Do you have a relative with PD and want to join a study? The Michael J. Fox Foundation's Parkinson's Progression Markers Initiative is open to anyone over age 18 in the U.S.

Most Parkinson's gene research has not involved many Black and African American people. More diversity in research can grow our understanding of the disease and lead to new treatments. 

BLAAC PD helped discover a variant on the GBA1 gene that increases Parkinson's risk among people of African descent. This is an example of why it's important to partner with people from different backgrounds.

At this time, BLAAC PD is not set up to return your gene results. However, that may change in the future.

There are some studies that share back genetic information. You can ask your BLAAC PD study team about those programs. Those results, though, are for genes linked to PD in studies with non-Black or non-African American volunteers. We need studies like BLAAC PD to add to our list of Parkinson’s genes and build new tests.

BLAAC PD can share updates and results from the study overall. We will report back on new findings and the impact of your contribution. Share your email address with the study team to get these updates or read the BLAAC PD newslettrs on the resources page.

You may help scientists learn more about Parkinson’s disease in Black and African American people. This information could lead to Parkinson’s tests and treatments for Black and African American people. Those resources might help people of other backgrounds too.

You will be compensated $100 for your participation.

Taking part in any study has risks. It is important to consider those before joining.  

We ask volunteers to donate a blood sample. Some people may experience pain or bruising after donating.

There is also a small potential risk to your privacy. Read more below on our safety and privacy efforts or talk with the study team.

Your samples will be handled with care. The sample will be sent to a laboratory. Scientists will take DNA from your sample and genotype it. Genotyping is how scientists look for differences in genes. Your genetic information will go into a secure online platform. Any scientists who wish to see or use the secured BLAAC PD genetic data must be approved by the study team.

Your leftover sample will be kept frozen at the biorepository. A biorepository is a special facility that stores samples like blood or saliva at safe temperatures. BLAAC PD stores these samples so that, when discoveries are made, BLAAC PD leaders can use the samples to learn more and follow up on the discoveries. By participating in BLAAC PD, you will give your consent for your sample to be stored at the biorepository until it is used up.

Your safety and privacy are very important. The study has put measures in place to ensure that your samples, either blood or saliva, will be kept safe and secure.

Your sample and othr information you share such as family history of disease will be deidentified. This means that any personal information that could identify you like your name or email will be removed. That identifying information is kept separate and secure at your study site. Your blood or saliva sample will be assigned a unique ID number that cannot be traced back to you.

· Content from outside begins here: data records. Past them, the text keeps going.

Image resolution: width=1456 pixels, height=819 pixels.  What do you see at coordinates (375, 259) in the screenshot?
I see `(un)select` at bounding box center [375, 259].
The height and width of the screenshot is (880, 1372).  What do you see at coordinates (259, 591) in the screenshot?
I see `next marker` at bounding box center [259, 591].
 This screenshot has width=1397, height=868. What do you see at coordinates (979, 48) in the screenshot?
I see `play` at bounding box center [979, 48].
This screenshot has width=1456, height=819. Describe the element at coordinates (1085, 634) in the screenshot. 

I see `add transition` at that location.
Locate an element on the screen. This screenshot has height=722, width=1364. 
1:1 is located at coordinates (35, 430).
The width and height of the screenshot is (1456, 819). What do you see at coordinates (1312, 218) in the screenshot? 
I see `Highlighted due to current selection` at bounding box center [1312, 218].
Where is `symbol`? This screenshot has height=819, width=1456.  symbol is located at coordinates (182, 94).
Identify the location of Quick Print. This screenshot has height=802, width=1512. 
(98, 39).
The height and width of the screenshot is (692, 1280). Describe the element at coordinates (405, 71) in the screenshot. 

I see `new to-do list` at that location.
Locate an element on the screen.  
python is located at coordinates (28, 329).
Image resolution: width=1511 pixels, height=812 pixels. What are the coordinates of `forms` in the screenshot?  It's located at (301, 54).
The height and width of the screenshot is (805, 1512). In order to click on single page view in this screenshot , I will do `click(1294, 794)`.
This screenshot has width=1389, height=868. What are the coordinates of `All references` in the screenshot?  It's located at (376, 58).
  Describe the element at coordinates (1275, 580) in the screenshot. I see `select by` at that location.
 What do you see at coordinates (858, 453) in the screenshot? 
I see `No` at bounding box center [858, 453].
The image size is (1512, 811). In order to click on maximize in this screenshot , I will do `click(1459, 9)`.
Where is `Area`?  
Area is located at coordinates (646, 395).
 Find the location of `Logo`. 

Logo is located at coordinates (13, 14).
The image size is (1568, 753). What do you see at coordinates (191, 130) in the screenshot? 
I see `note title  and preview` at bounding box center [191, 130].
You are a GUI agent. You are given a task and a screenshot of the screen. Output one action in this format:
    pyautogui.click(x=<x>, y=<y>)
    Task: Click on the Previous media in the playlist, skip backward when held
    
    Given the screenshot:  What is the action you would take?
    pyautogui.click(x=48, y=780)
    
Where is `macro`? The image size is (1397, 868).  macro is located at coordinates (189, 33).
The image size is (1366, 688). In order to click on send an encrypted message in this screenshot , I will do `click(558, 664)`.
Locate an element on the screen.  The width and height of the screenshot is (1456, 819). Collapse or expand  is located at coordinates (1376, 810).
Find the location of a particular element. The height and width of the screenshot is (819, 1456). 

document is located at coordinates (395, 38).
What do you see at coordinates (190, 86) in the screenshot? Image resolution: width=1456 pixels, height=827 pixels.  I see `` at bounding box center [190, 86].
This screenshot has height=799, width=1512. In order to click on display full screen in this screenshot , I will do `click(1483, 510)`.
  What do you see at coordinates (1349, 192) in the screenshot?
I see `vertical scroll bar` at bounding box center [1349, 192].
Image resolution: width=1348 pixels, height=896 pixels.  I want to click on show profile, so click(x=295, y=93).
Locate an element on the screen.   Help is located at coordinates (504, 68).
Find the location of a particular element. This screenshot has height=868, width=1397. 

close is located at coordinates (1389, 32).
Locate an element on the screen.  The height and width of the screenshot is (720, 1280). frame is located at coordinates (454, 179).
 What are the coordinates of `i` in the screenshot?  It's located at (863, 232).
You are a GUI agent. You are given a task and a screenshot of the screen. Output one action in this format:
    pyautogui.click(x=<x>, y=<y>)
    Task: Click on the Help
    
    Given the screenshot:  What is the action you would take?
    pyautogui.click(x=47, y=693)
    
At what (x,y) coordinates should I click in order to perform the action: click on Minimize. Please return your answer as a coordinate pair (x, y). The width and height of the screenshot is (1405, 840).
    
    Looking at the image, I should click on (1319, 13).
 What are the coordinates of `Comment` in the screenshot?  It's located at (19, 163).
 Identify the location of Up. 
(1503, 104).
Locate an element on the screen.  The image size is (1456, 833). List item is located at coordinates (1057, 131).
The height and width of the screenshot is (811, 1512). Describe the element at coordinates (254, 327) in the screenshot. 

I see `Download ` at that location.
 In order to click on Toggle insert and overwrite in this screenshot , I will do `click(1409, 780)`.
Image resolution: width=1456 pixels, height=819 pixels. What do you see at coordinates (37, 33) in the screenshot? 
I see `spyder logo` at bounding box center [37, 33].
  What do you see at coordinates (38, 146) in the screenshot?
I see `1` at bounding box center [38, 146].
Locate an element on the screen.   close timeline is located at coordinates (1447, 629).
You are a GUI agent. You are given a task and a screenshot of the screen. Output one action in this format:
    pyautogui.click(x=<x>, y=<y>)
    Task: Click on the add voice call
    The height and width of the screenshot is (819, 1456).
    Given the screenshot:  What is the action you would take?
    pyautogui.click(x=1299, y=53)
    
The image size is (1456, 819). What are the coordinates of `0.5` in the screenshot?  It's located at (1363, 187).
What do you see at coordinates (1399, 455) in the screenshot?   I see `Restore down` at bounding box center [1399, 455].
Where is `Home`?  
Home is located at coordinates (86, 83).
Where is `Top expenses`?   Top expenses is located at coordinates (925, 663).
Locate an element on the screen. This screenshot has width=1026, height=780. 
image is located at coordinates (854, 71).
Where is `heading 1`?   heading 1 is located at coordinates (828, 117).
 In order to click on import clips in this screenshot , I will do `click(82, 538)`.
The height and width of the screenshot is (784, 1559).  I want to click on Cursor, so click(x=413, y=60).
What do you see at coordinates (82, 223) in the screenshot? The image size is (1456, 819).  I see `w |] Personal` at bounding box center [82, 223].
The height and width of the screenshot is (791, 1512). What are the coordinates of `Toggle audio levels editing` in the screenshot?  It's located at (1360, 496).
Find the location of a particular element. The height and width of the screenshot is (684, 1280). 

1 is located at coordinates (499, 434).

This does not guarantee there is absolutely no risk of loss of privacy. But we do everything we can to prevent that. The study team can talk more about these measures and your safety.

No. The information in this study will have no impact on your job or health insurance. No one will be told you have participated. Your name, email, and other personal information will not be shared publicly. This information will be kept separate and secure at your study site.

No. There is no cost to you to join this study. All tests are paid for by the research team. Your health insurance will not be charged.

Yes. You can leave the study at any time. Joining a research study is your choice. If you choose to leave the study, your data and blood or saliva will be destroyed. If scientists have already used your data for research, that information cannot be destroyed. To leave the study, you will need to contact a member of the study team at your study site.